__Texto fornecido__.

------------------------------------

Segundo o jornal O Globo, no último sábado (11) Bolsonaro ligou para o ministro da Ciência e Tecnologia, Marcos Pontes, e determinou a suspensão do serviço. A justificativa para o adiamento foi verificar se o sistema não desrespeita o sigilo dos dados das pessoas
A explicação, porém, é questionável. No domingo anterior (5), o próprio site da Agência Brasil, de propriedade do poder Executivo, publicou que o país contaria com o monitoramento e ressaltou que as regras da Lei Geral de Proteção de Dados e do Marco Civil da Internet seriam respeitadas.
Mas a desistência do governo federal em cima da hora não foi o primeiro recuo envolvendo o monitoramento do isolamento social. Ainda em 27 de março, o ministro da Ciência e Tecnologia havia gravado um vídeo comemorando que o governo federal iria adotar esse tipo de serviço. Entretanto, ele apagou a gravação de suas redes sociais no mesmo dia, logo depois de o deputado federal Eduardo Bolsonaro (PSL-SP), filho do presidente, escrever no Twitter uma mensagem criticando esse tipo de monitoramento realizado por Doria, principal contraponto a seu pai na crise da covid-19.
Na sequência, parlamentares aliados de Bolsonaro e perfis de direita passaram a espalhar posts nas redes sociais, afirmando que o monitoramento era invasão de privacidade e desrespeitava o direito constitucional de ir e vir. Até a hashtag "DitaDoria" foi usada nas postagens.

------------------------------------

__Itens listados__.
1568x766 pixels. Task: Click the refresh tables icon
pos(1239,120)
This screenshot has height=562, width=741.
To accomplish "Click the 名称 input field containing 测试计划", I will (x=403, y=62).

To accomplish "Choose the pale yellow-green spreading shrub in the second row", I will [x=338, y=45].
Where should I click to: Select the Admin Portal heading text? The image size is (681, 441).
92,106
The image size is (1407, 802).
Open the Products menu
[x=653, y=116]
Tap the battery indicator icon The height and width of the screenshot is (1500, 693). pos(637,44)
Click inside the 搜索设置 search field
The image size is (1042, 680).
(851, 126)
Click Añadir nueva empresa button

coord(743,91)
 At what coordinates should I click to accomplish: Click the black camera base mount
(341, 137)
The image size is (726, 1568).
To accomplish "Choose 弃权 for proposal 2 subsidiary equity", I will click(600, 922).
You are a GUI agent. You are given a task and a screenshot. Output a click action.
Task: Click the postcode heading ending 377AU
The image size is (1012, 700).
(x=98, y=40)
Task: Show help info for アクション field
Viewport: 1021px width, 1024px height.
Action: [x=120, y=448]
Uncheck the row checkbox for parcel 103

------------------------------------

__Com base nisso__.
**a.** Passe para o inglês esta frase do texto fornecido: "A explicação, porém, é questionável."
**b.** De acordo com o texto fornecido, em que data o ministro da Ciência e Tecnologia gravou o vídeo em que comemorava a adoção do monitoramento pelo governo federal?
**c.** Liste todas as pessoas mencionadas pelo nome no texto fornecido.
Os itens vêm de outra fonte.

__Respostas__.
**a.** The explanation, however, is questionable.

**b.** Em 27 de março.

**c.**
- Bolsonaro
- Marcos Pontes
- Eduardo Bolsonaro
- Doria